Course Homepage: CS106L
1. Welcome#
This class is mainly a brief introduction to the CS106L course, assignment arrangements, a listing of course content, and an introduction to the history of C++ development.
Course Introduction:#
This course mainly introduces modern features of C++, spending little time on basic syntax, and requires a certain language foundation.
Assignment Arrangements:#
There will be seven simple assignments in this course, and the currently available assignments are as follows:
| Assignment Number | Assignment Title | Assignment Link |
|---|---|---|
| Assignment 1 | SimpleEnroll | Go to complete |
| Assignment 2 | Marriage Pact | Go to complete |
| Assignment 3 | Make a class! | Go to complete |
| Assignment 4 | Weather Forecast | Go to complete |
| ... | ... | ... |
Course Content:#
| Number | Course Content |
|---|---|
| 1 | Introduction to C++ features |
| 2 | Initialization, References, Streams |
| 3 | Containers, Iterators, Pointers |
| 4 | Classes, Template Classes, const |
| 5 | Template Functions, Functions, lambda |
| 6 | Operators, Special Member Functions |
| 7 | Move Semantics, Type Safety |
Development History:#
Refer to the slides from the first class.

▶ Written problem 1
Reproduce the CS106L course homepage word for word, in full.

▶ Records from a data source
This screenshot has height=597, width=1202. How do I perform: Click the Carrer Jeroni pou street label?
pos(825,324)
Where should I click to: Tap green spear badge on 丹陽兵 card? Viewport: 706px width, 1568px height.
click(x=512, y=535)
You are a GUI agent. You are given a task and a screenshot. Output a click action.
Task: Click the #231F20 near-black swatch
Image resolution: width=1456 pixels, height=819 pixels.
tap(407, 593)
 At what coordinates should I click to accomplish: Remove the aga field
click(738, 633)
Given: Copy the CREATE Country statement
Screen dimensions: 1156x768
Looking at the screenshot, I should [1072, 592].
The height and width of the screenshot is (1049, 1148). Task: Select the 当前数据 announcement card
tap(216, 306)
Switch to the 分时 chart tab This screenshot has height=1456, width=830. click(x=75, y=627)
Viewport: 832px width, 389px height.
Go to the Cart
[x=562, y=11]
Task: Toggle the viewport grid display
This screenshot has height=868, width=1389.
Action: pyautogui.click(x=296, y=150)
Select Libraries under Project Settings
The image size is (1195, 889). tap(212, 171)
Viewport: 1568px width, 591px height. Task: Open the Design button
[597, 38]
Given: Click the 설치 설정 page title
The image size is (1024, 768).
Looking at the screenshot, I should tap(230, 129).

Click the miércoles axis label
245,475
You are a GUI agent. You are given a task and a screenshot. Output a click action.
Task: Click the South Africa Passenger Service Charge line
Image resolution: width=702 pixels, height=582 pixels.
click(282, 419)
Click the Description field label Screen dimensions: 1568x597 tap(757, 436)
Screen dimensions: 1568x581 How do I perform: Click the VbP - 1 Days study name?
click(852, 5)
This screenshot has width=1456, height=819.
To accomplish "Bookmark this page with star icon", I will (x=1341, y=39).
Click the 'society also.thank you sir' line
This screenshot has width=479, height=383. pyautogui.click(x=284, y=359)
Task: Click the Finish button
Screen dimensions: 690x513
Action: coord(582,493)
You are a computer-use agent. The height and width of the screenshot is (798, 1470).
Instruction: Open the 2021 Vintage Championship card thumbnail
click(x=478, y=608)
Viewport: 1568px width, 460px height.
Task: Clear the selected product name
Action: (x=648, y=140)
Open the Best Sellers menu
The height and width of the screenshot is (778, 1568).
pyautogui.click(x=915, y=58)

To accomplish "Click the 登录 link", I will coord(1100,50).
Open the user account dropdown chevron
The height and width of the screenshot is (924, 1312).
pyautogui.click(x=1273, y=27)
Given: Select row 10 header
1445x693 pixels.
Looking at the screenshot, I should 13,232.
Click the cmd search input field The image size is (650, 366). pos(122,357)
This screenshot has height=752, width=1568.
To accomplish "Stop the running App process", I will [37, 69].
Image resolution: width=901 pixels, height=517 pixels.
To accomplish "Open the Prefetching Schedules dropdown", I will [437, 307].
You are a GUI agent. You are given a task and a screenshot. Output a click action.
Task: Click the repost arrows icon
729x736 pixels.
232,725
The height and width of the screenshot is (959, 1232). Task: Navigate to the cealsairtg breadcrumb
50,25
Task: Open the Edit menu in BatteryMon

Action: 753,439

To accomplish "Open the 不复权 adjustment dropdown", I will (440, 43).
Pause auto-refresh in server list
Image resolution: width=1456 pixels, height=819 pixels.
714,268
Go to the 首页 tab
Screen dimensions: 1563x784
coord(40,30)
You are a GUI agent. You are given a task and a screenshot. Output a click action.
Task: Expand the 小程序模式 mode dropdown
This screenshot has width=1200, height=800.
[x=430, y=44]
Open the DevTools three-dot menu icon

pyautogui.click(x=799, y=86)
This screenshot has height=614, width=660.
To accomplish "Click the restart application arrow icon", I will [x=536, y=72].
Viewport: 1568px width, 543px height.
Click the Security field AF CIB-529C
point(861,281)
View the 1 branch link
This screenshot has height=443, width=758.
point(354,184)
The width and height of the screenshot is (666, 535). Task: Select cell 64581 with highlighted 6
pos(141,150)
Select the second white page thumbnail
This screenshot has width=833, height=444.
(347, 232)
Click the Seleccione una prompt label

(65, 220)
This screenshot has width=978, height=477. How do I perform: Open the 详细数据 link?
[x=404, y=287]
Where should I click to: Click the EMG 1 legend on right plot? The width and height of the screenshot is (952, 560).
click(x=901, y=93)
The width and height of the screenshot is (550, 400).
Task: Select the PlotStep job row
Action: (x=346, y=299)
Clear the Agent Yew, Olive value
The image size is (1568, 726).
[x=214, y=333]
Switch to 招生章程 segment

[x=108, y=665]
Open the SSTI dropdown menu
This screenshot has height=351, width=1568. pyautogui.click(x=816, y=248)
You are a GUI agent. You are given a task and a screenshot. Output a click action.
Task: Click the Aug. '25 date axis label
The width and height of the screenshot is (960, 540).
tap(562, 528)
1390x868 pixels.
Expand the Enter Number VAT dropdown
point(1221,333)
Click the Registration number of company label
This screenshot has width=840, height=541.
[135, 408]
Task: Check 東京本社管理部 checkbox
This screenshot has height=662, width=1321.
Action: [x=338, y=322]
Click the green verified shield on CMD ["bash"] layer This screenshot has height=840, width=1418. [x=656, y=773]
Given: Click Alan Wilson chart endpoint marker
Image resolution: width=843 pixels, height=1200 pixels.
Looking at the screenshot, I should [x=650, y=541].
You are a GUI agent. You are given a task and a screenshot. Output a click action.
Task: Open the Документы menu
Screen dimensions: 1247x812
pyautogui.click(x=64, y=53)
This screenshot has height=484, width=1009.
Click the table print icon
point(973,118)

▶ Written problem 2
Render the lines of the listing as a JSON list of strings, one string per line with blank lines omitted, starting at the line containing "This screenshot has width=1456, height=819." and ending at the line containing "Action: coord(582,493)". Give only those lines.

▶ Problem solution 1
Course Homepage: CS106L
1. Welcome#
This class is mainly a brief introduction to the CS106L course, assignment arrangements, a listing of course content, and an introduction to the history of C++ development.
Course Introduction:#
This course mainly introduces modern features of C++, spending little time on basic syntax, and requires a certain language foundation.
Assignment Arrangements:#
There will be seven simple assignments in this course, and the currently available assignments are as follows:
| Assignment Number | Assignment Title | Assignment Link |
|---|---|---|
| Assignment 1 | SimpleEnroll | Go to complete |
| Assignment 2 | Marriage Pact | Go to complete |
| Assignment 3 | Make a class! | Go to complete |
| Assignment 4 | Weather Forecast | Go to complete |
| ... | ... | ... |
Course Content:#
| Number | Course Content |
|---|---|
| 1 | Introduction to C++ features |
| 2 | Initialization, References, Streams |
| 3 | Containers, Iterators, Pointers |
| 4 | Classes, Template Classes, const |
| 5 | Template Functions, Functions, lambda |
| 6 | Operators, Special Member Functions |
| 7 | Move Semantics, Type Safety |
Development History:#
Refer to the slides from the first class.

▶ Problem solution 2
[
  "This screenshot has width=1456, height=819.",
  "To accomplish \"Bookmark this page with star icon\", I will (x=1341, y=39).",
  "Click the 'society also.thank you sir' line",
  "This screenshot has width=479, height=383. pyautogui.click(x=284, y=359)",
  "Task: Click the Finish button",
  "Screen dimensions: 690x513",
  "Action: coord(582,493)"
]